Chapter 61 人間としての尊厳

わたしたちは日々、生と死を繰り返していると申しました。
日々とは、毎瞬間のことですが、その繰り返しの現象に、わたしたちは気づかないのです。
たとえば、食事をしていることも、よく考えてみれば食物連鎖という生と死の循環システムの一環であるのです。
セックスをしている時も、生と死の繰り返しをしているのですが、そのことに覚めていないために気づかないでいるのです。
従って、日々のことに覚めないで生きている人にとっては、この生と死の繰り返し現象に気づかないわけですから、死というものに対する認識が無いのです。
ところが、いつか必ず死ぬということは知っている。
このギャップが死への恐怖となり、延いては、生に対する認識もなくなってしまっている原因であります。
しかし、わたしたちは生きています。これが問題なのであります。
わたしが自殺を肯定する理由はこの点にあります。
日々の生と死の繰り返し現象に気づかないで生きるということ程、矛盾がいっぱいで、辛くて情けないものはありません。
正常な精神であれば、こんな矛盾だらけの中で生きていることなど出来ない筈です。
だから自殺をするのは、ある意味でノーマルな精神状態だと言えるのです。
一方、動物は、日々の生と死の繰り返し現象を熟知しています。
しかし、死というものが必ずやって来るということは知らないのです。
『今、ここ』において何の矛盾も、辛さも、情けなさも感じないのですから、動物には自殺の観念がないのです。
生と死の繰り返し現象を、生と死を対局にした考えではなくて、一枚の同質のコインだと捉えているのです。
だから、死の概念を持っていないのです。
人間だけが死の概念を持っているのは、逆に言えば、日々の生と死の繰り返し現象に気づかずに生きているからです。
即ち、ほかの生き物はすべて、『今、ここ』を覚めて生きておるのですが、人間だけが、『今、ここ』に居るのに気づかずに生きておるのです。
生きていく上で一番大事なもののひとつに、息があります。
息は吸うのと、吐くのを以って息というのですが、わたしたちは無意識の内に息をしています。
息も生と死の繰り返し現象であるのです。
息を吸うことは生であり、吐くということは死であります。
わたしたちは、その息を無意識の内にしておるのです。
結局の処、瞬間を生きている生き物は、生と死の繰り返し現象を覚めてみているのですが、わたしたち人間だけが、覚めずに眠った状態で生きておるわけです。
『今、ここ』に居ないわたしたちは生きる屍であると言っても言い過ぎではありません。
では、どうしたら、『今、ここ』に居ることが出来るのか。
息を意識する方法を、「心の旅の案内書」でお話しました。
ここでは、セックスを意識してする方法をお話してみましょう。
男女がセックスするのは、二つの肉体が一つになるということを、みなさんはご存知でしょうか。
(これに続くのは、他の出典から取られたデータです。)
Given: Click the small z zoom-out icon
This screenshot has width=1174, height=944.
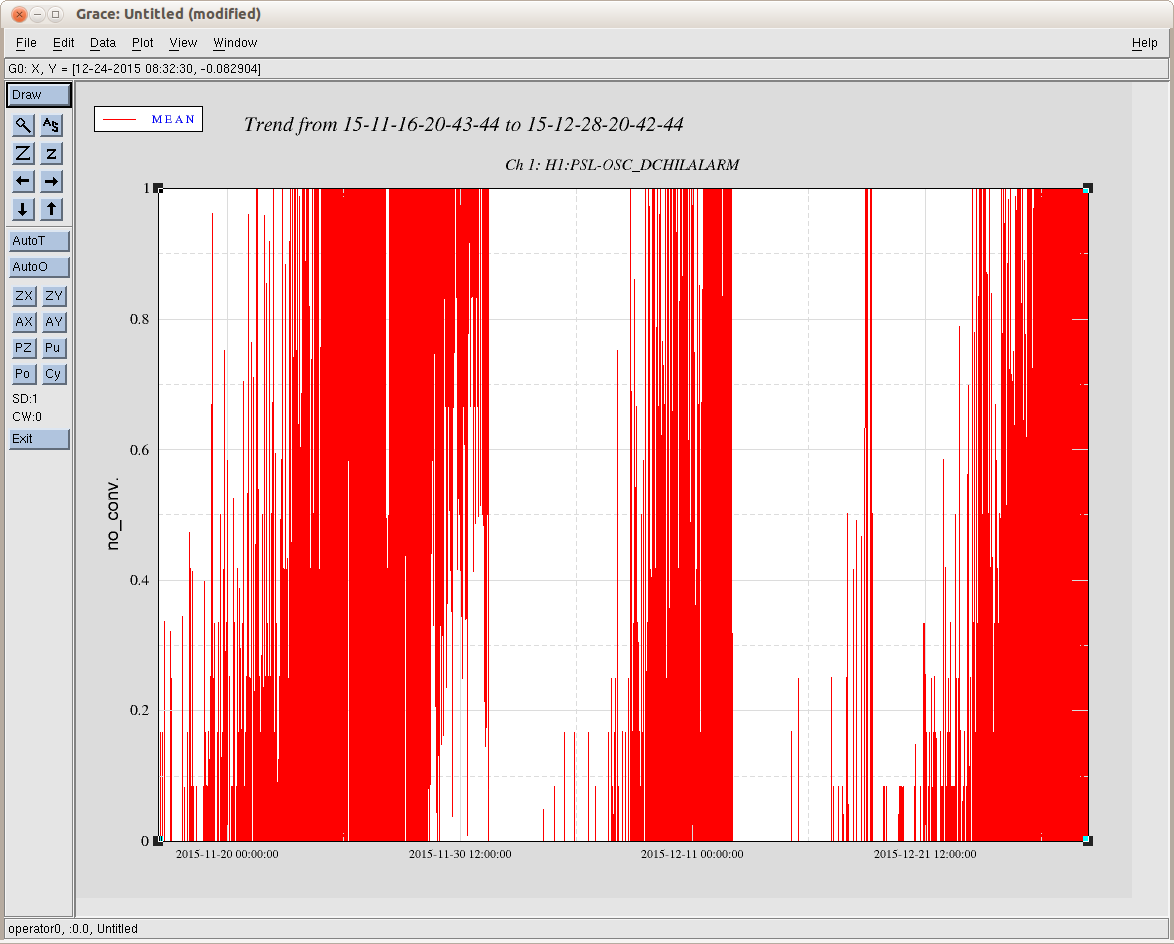Looking at the screenshot, I should (x=52, y=153).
つまり、個としての自分が消えてしまうことを意味しています。
従って、子孫をつくるという生理作用においては、最終的には男の射精を以って最終局面になるのですが、意識作用としては、二つの体が一つになることが最終局面であるのです。
二つの体が一つになった時点で個としての自分は消滅する、つまり死の現象であるのです。本当に愛する二人なら、お互いの肉体が一つになることを切望しているだけで、クライマックスは、その結果であるのです。
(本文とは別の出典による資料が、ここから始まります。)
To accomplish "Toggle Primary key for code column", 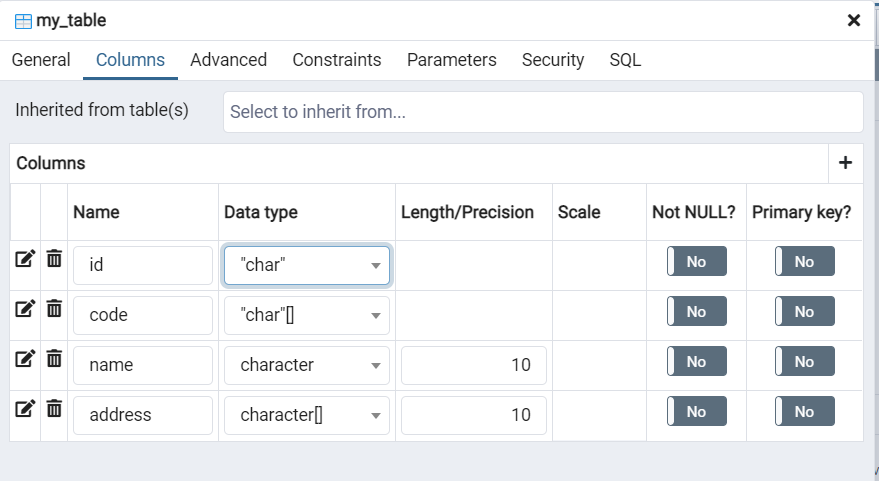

ところが、ほとんどの人間、特に現代社会に生きているわたしたちは、クライマックスだけを切望してセックスをしておるのです。
射精をするのは男ですから、男の方が女よりもクライマックスを重視する結果、男にとってのセックスは愛情の所産ではなくなっているのです。
従って、女の方が精神的活動としてセックスを捉えているのですが、残念ながら昨今の女は、男と同じ意識になってしまっているのです。
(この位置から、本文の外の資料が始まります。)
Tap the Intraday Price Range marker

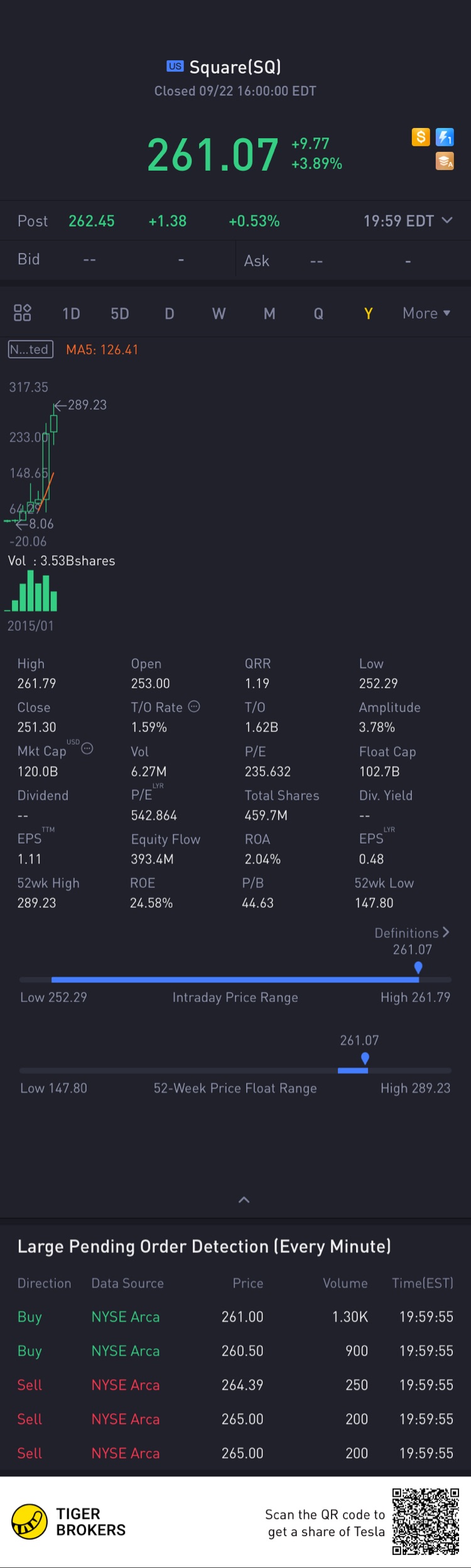coord(418,968)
しかし、考えてみれば、同じセックスでも男と女のクライマックスつまりオルガスムのメカニズムはまったく違うのです。
男はデジタル的オルガスムであるのに、女はアナログ的オルガスムであります。
オルガスムをセックスの最終段階と捉えるのは、子孫をつくる生理作用だけであって、愛情といった意識作用においては、死の局面だということを知らなければなりません。
わたしたちは、生きていくために生理作用を繰り返しています。
食べる、眠る、排泄するといった生理作用の一つとしてセックスもあります。
他の生き物は生理作用だけで生きています。
人間は生理作用だけでなく意識作用も働いていることを認識しなければなりません。
『今、ここ』に居ることが極めて難しいのは、意識作用があるからなのです。
しかし、それが生き物の進化の頂点に立つ人間の義務であるのに、わたしたちは、『今、ここ』を生きていない。
それはまさしく、人間としての尊厳の放棄であることを、よく認識して頂きたいのです。